Extends: pybamm.solvers.base_solver.BaseSolver

class StateID(*values)[source]#
jaxify(model, t_eval, *, output_variables=None, calculate_sensitivities=True, t_interp=None)[source]#

JAXify the solver object

Creates a JAX expression representing the IDAKLU-wrapped solver object.

Parameters:
  • model (pybamm.BaseModel) – The model to be solved

  • t_eval (numeric type, optional) – The times at which to stop the integration due to a discontinuity in time.

  • output_variables (list of str, optional) – The variables to be returned. If None, all variables in the model are used.

  • calculate_sensitivities (bool, optional) – Whether to calculate sensitivities. Default is True.

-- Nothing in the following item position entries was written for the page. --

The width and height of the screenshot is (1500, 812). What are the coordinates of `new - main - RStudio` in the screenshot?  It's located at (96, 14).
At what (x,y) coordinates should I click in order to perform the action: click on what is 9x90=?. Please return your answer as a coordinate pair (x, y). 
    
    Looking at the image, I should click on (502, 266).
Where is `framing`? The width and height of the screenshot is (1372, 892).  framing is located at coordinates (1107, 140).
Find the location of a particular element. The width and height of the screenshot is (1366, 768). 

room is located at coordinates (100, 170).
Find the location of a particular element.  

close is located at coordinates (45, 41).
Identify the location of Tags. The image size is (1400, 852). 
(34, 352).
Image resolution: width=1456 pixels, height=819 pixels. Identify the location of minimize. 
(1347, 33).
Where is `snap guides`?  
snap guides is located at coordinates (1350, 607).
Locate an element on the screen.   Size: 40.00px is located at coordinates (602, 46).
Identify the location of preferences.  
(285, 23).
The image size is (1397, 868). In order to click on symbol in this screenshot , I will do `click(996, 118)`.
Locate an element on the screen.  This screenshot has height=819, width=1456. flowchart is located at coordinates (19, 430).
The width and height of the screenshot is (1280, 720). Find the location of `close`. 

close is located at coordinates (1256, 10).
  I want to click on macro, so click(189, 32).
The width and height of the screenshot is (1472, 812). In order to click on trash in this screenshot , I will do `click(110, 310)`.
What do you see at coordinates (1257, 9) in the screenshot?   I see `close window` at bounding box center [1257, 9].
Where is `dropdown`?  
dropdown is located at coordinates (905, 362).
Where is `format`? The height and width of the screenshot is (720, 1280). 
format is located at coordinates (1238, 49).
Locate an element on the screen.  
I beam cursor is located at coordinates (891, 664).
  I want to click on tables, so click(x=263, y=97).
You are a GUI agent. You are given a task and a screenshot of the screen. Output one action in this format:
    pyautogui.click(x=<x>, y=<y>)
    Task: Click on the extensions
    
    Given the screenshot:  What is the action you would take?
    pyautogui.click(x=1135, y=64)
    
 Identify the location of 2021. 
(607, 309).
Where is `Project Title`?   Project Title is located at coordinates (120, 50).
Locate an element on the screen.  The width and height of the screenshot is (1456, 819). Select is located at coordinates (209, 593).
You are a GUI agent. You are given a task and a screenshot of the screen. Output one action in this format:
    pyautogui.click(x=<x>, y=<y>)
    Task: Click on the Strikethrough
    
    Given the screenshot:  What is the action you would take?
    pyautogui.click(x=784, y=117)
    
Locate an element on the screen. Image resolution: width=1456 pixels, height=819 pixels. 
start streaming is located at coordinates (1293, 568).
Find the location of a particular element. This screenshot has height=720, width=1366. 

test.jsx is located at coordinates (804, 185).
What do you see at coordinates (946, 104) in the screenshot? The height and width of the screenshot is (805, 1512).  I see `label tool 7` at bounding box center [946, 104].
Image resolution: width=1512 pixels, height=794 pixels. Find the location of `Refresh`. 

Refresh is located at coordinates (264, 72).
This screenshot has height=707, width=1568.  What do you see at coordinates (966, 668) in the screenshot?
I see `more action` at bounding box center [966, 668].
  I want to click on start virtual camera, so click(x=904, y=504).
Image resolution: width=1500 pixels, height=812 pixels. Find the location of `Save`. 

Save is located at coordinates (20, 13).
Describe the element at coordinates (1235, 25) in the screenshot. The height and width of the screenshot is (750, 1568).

  • t_interp (None, list or ndarray, optional) – The times (in seconds) at which to interpolate the solution. Defaults to None, which returns the adaptive time-stepping times.

reduce_solution(solution, hermite_reduction_factor=2.0) Solution[source]#

Reduce knots in a pybamm.Solution using Hermite spline compression.

The multiplier M controls the total error budget relative to the solver’s own WRMS tolerance. The knot reducer is allowed an additional WRMS error of (M-1), so the total error satisfies ||e_total||_WRMS <= M. M = 2 (default) means the reduced solution may have up to 2x the solver’s local error.

Parameters:
  • solution (pybamm.Solution) – The solution to reduce. Must have hermite interpolation data (all_yps is not None).

  • hermite_reduction_factor (float, optional) – Total error multiplier (>= 1.0, default 2.0). The knot reducer’s WRMS threshold is N * (M-1)^2. Larger values allow more aggressive reduction.

Returns:

The modified solution.

Return type:

pybamm.Solution

set_up(model, inputs=None, t_eval=None, ics_only=False)[source]#

Unpack model, perform checks, and calculate jacobian.

Parameters:
  • model (pybamm.BaseModel) – The model whose solution to calculate. Must have attributes rhs and initial_conditions

  • inputs (dict or list of dict, optional) – Any input parameters to pass to the model when solving

  • t_eval (numeric type, optional) – The times at which to stop the integration due to a discontinuity in time.